In the years since the founding of OFH, we've learned a few lessons about the process of designing optical products. Here are a few important ones to keep in mind:

  1. Don’t assume an off-the-shelf lens is the lowest cost option.
    • It's not uncommon to find  a custom lens saves money at production volumes as low as 25 units.
  2. Do make sure your mechanical engineer has a good understanding of optical tolerances
    • To manage design trade-offs, close collaboration between your optical engineer and opto-mechanical engineer is essential.
  3. Don’t forget to build into your schedule the time it takes to make custom optics.

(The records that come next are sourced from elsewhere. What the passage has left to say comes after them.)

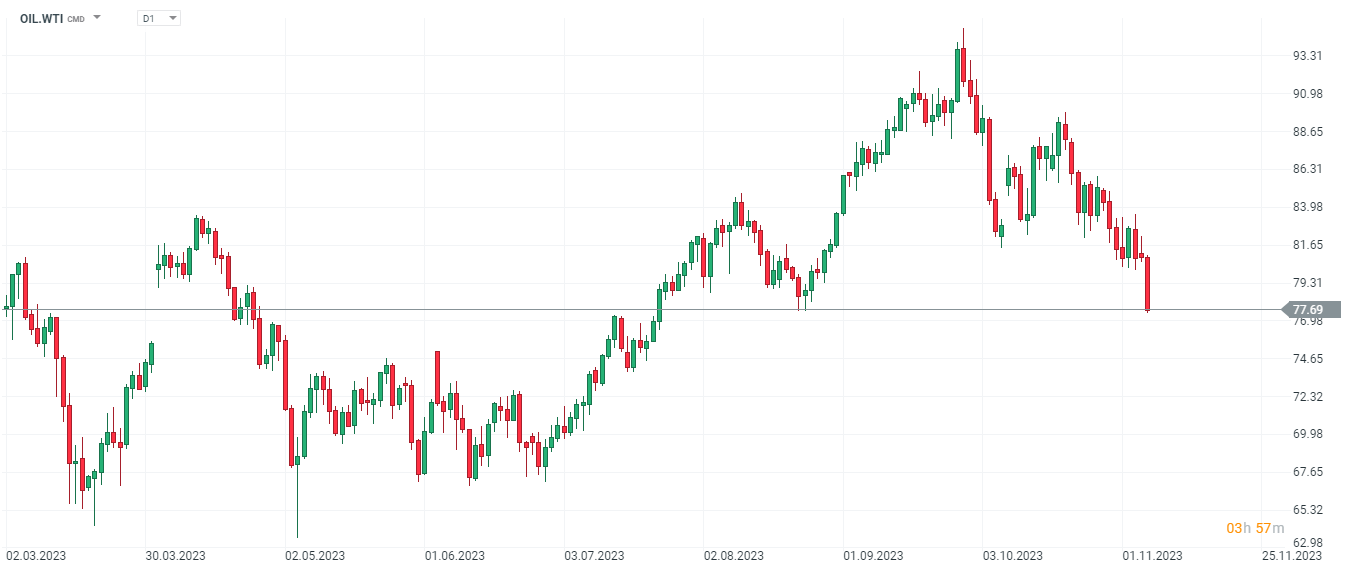
Task: Select the 03.10.2023 date axis label
Action: click(1012, 556)
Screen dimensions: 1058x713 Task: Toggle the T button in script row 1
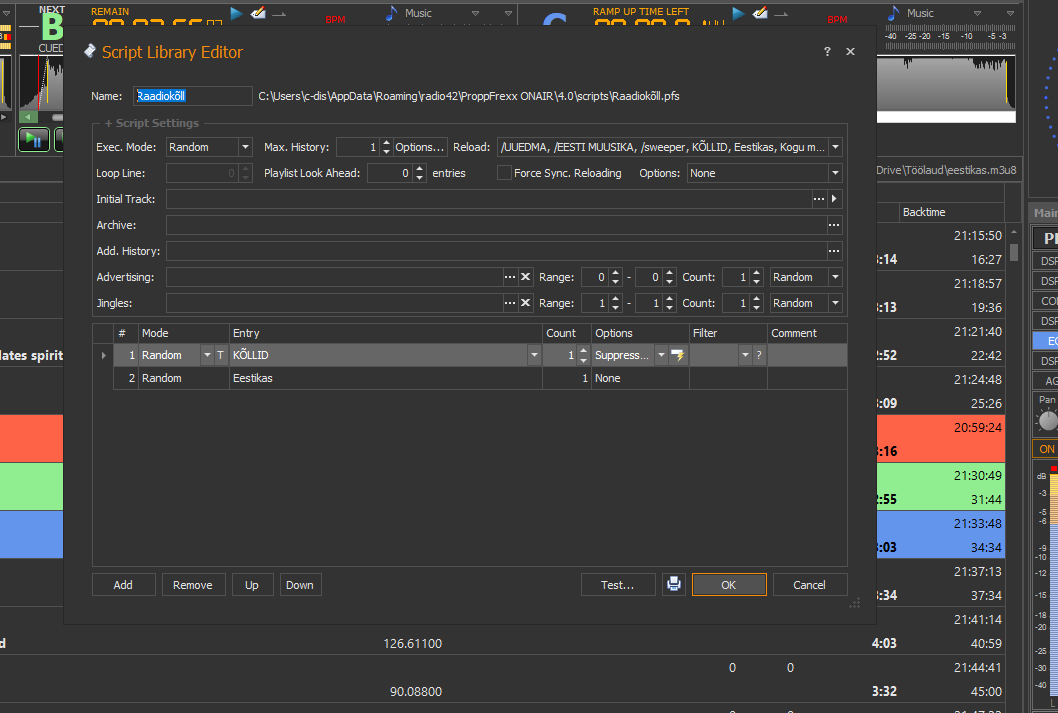[x=220, y=355]
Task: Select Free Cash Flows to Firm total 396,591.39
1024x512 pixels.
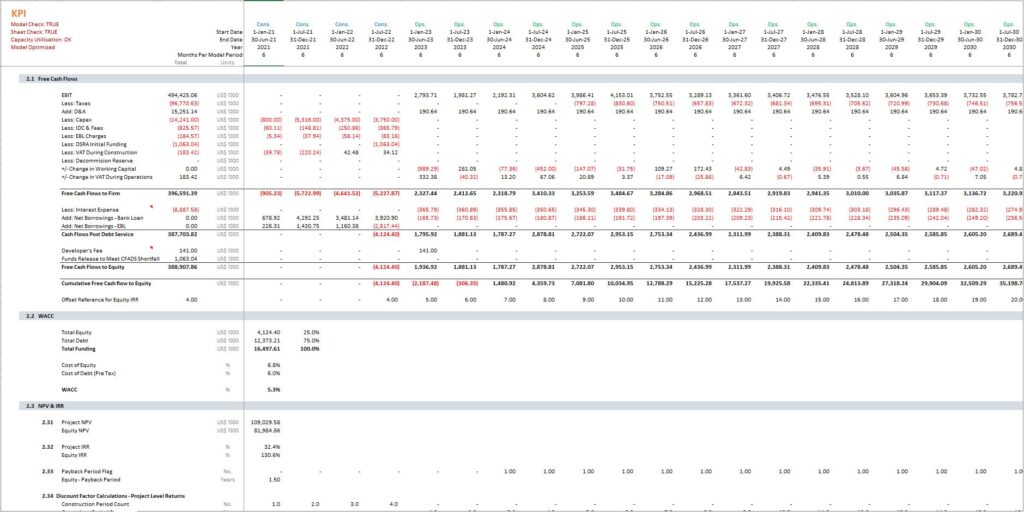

    • Custom plastic imaging optics could take as much as 8 months (really!) for mold making, glass optics are more traditionally 8-10 weeks lead time. Depending on the material and requirements other options do exist for faster prototyping. 
  4. Don’t assume a Zemax designer who specializesin illumination will also be skilled in imaging designs.
    • Zemax is a powerful tool for designing optics, but it can take a long time to become proficient. An engineer who has mastered illumination design will not necessary also be as skilled at designing a camera lens.
  5. Do make sure you have a good understanding of key lens design trade-offs.
    • Over specifying your requirements will lead to a higher production costs
  6. Don't assume an off-the-shelf 5mp camera actually can deliver 5mp of image quality.
    • The sensor might be 5mp but if the lens has  a low quality the system will too.
  7. Do get multiple lens manufacturing quotes. 
    • We've see quotes for the same part in the same volume, have a 10x price difference from one vendor to another.
  8. Do make sure you consider thermal and environmental stress in your design.
    • Depending on the tolerances for your system and the materials used, changes in temperature could degrade optical performance.
  9. Don't  assume a 'final design' is 'final' until you have sign off from a manufacturer. 
    • Different lens vendors prefer different glasses and use different assembly methods. It isn't unusual for last minute changes to be required.
  10. Do look for engineering partners who can deliver turnkey systems including optics, mechanics and electronics. 
    • There is a close interplay between opto-electronics, opto-mechanics and optics, having a partner capable of all three reduces the risk of conflict down the road.